Italy after Berlusconi

Editorial, Normal
Source:

The National, Thursday 10th November 2011

By Mary Gabriel
THE chairs were filled for the mid-afternoon card game outside my local coffee bar but inside, it was clear Tuesday was not a normal day.
Instead of the usual televised soap opera, the woman behind the bar had turned to a news channel where a much bigger drama was playing out. Each greeting from a new customer was followed by a glance at the screen and the seemingly vague question “what’s happening?”
But she knew what they meant. What’s happening with Berlusconi?

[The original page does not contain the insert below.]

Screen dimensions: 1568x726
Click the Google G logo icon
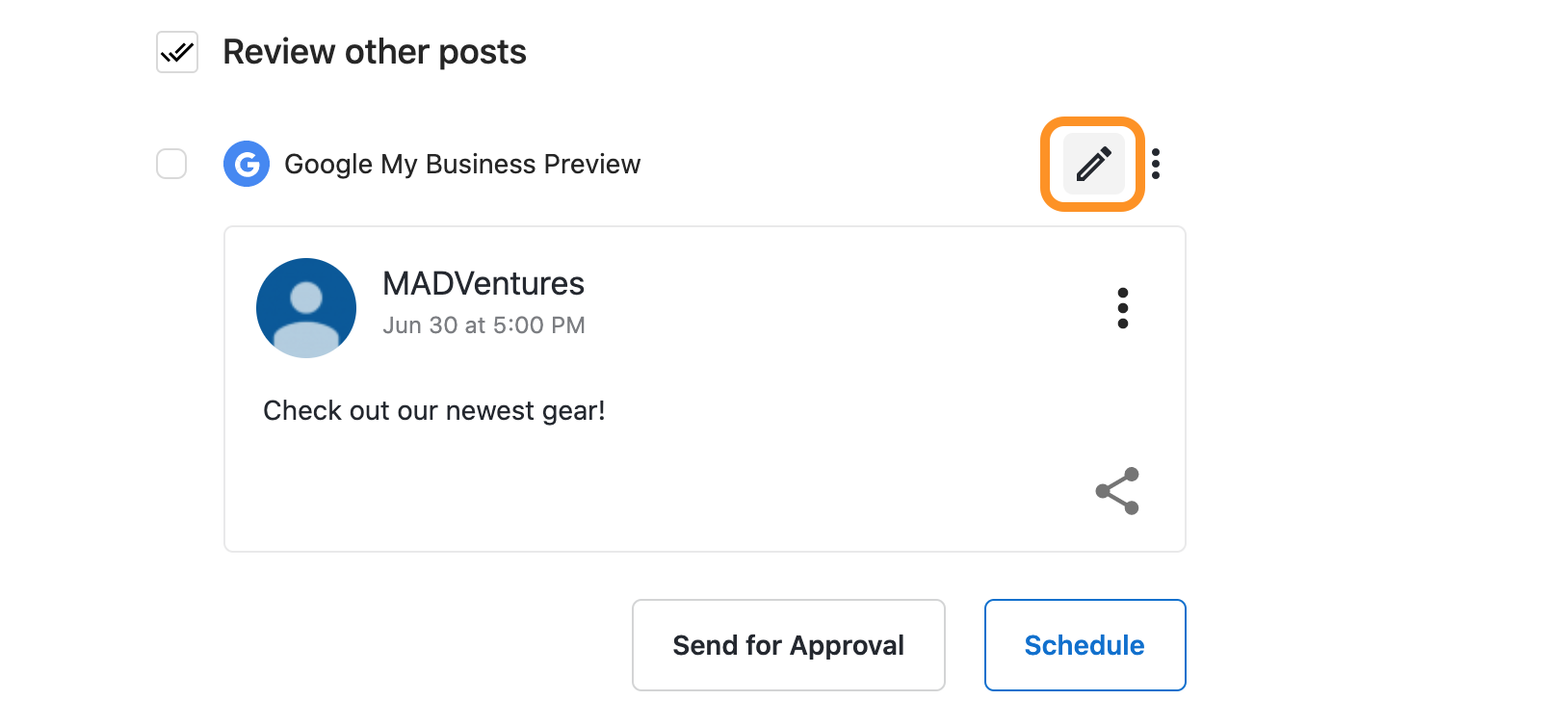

Between commentary from Roman and Milanese media and politicians, who all agreed the prime minister’s days in office were numbered, Silvio Berlusconi’s weary face flashed on the screen. His usual bluster gone, he seemed unimaginably power­less. Italians have grown used to seeing him in tight spots, but never like this.

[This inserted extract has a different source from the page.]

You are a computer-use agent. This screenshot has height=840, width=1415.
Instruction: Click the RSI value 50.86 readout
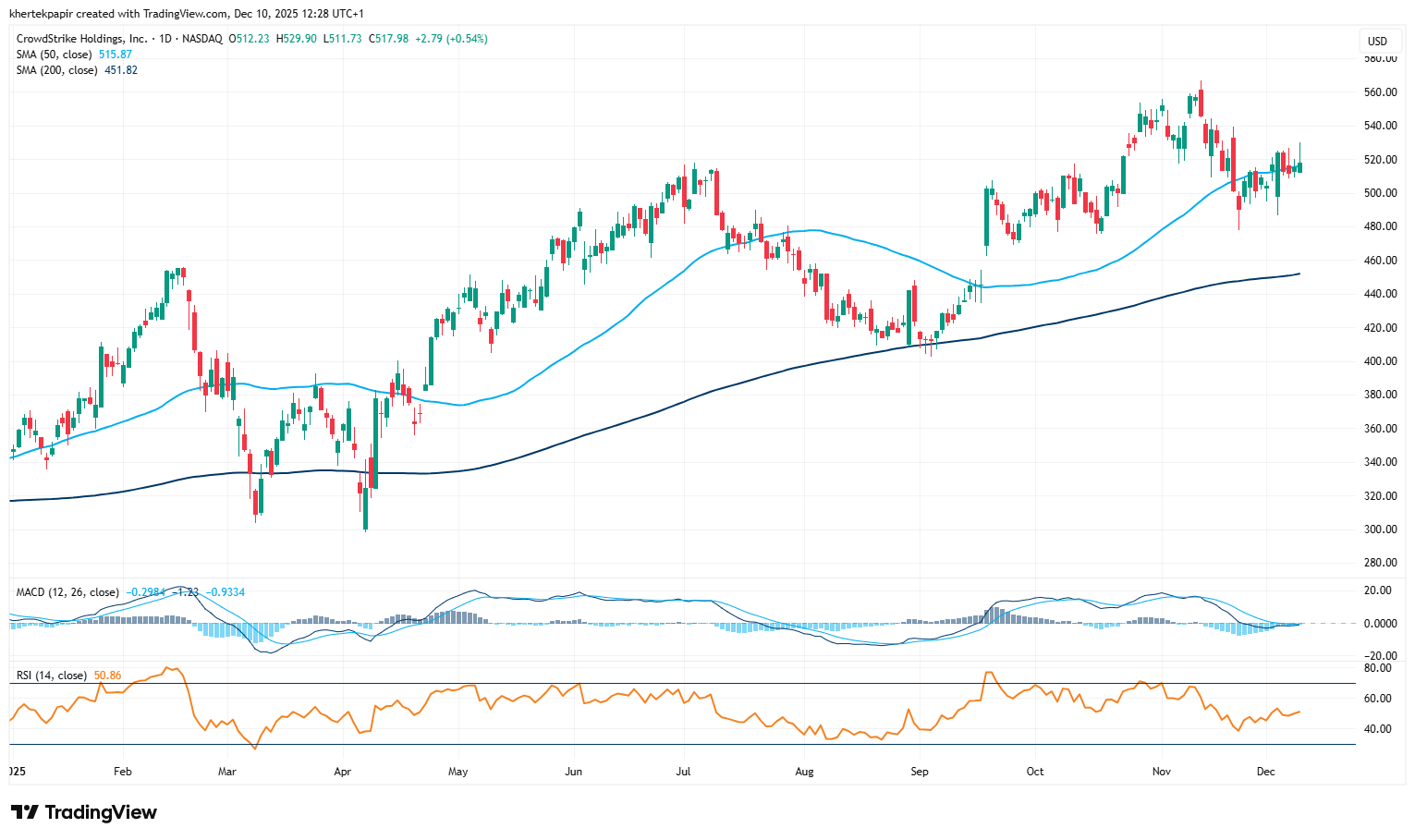(x=108, y=676)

Those watching no doubt did so with mixed emotions. He has so dominated Italian politics that it is impossible to imagine go­vernment without him.
He was less a prime minister than an emperor, a figurehead with larger-than-life appetites who ruled paternalistically over a people he was convinced loved him. And why should he think otherwise?

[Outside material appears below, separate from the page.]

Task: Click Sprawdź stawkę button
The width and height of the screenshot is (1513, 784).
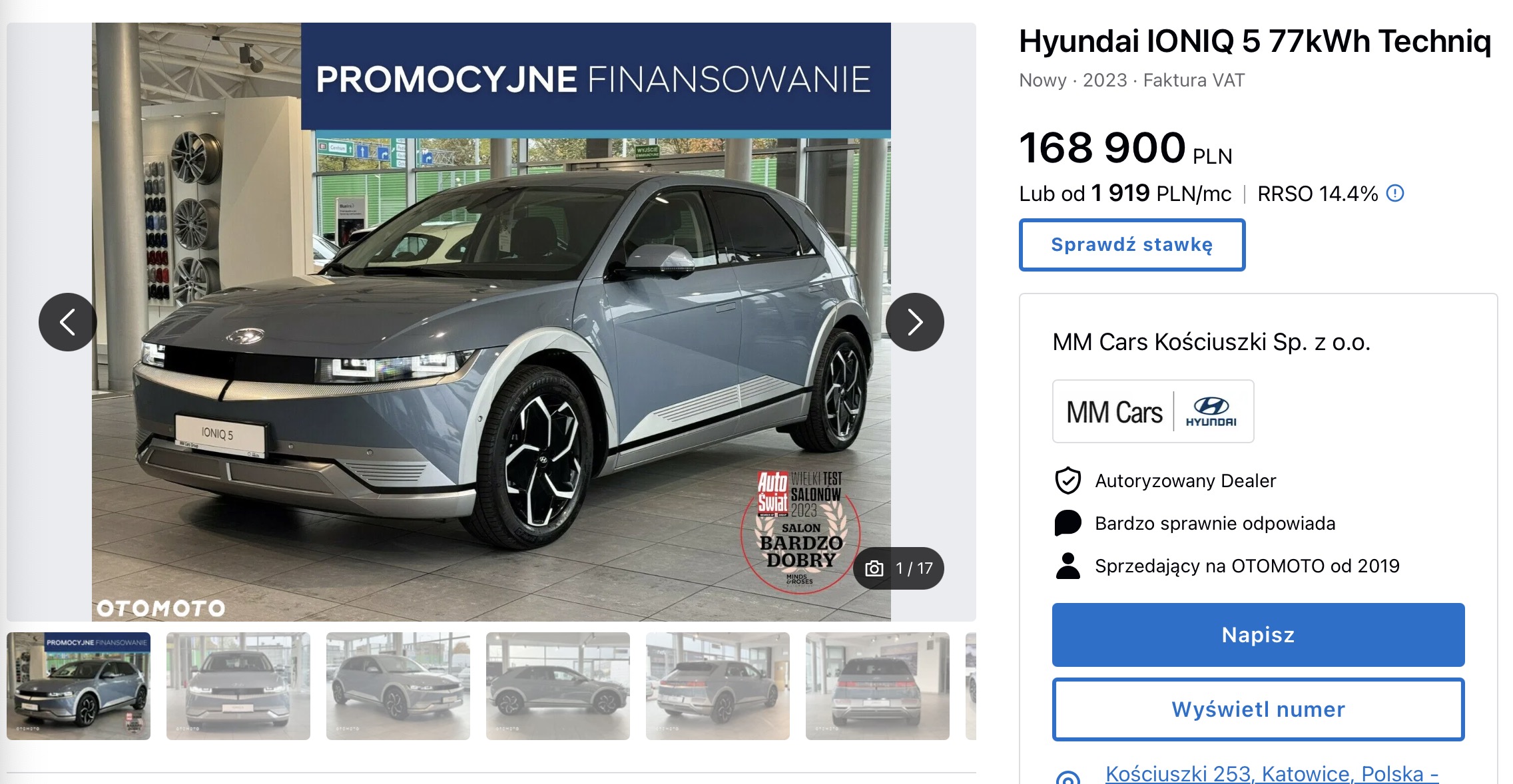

He was repeatedly returned to
office despite numerous corruption charges, rumoured links to the
Mafia, accusations of influence buying, and scandalous – not to mention embarrassing – charges involving his personal life.
And in a way, Italians did love him. One intellectual famously said of his fellow countrymen earlier this year during the height of the “Rubygate” sex revelations, “There is a little Berlusconi in us all.”
This might help explain Ita­lians’ patience with Berlusconi. That, and the fact that he, unlike many Western politicians, campaigned with the implicit promise that he and his government would leave Italian citizens alone if they left him to govern as he pleased. It was a deal Ita­lians could live with because the alternative, an interventionist central government, was unthinkable for many.
Sometimes, from my home far from Rome on the Adriatic coast, it seems to me that Italy has not changed since it was formally born as a nation in the 19th century.
The units of government still start with the family. That remains the most important entity in an Italian’s life. It is the base of all social relations, and in rural areas it is also usually the source of employment: Young men and women traditionally follow their fathers and mothers into the fa­mily business.
Official government plays a part in Italian life through local government, or the commune, but these too are in many respects an extension of the family.
Commune bureaucrats know the local citizenry because they grew up together. They know all the family histories. Problems and
concerns are handled with a mix of professionalism and intimacy.
There is no such thing as a faceless bureaucrat at this level in the Italian provinces. This familiarity is one of the reasons Italian life, for all its apparent chaos, works so well.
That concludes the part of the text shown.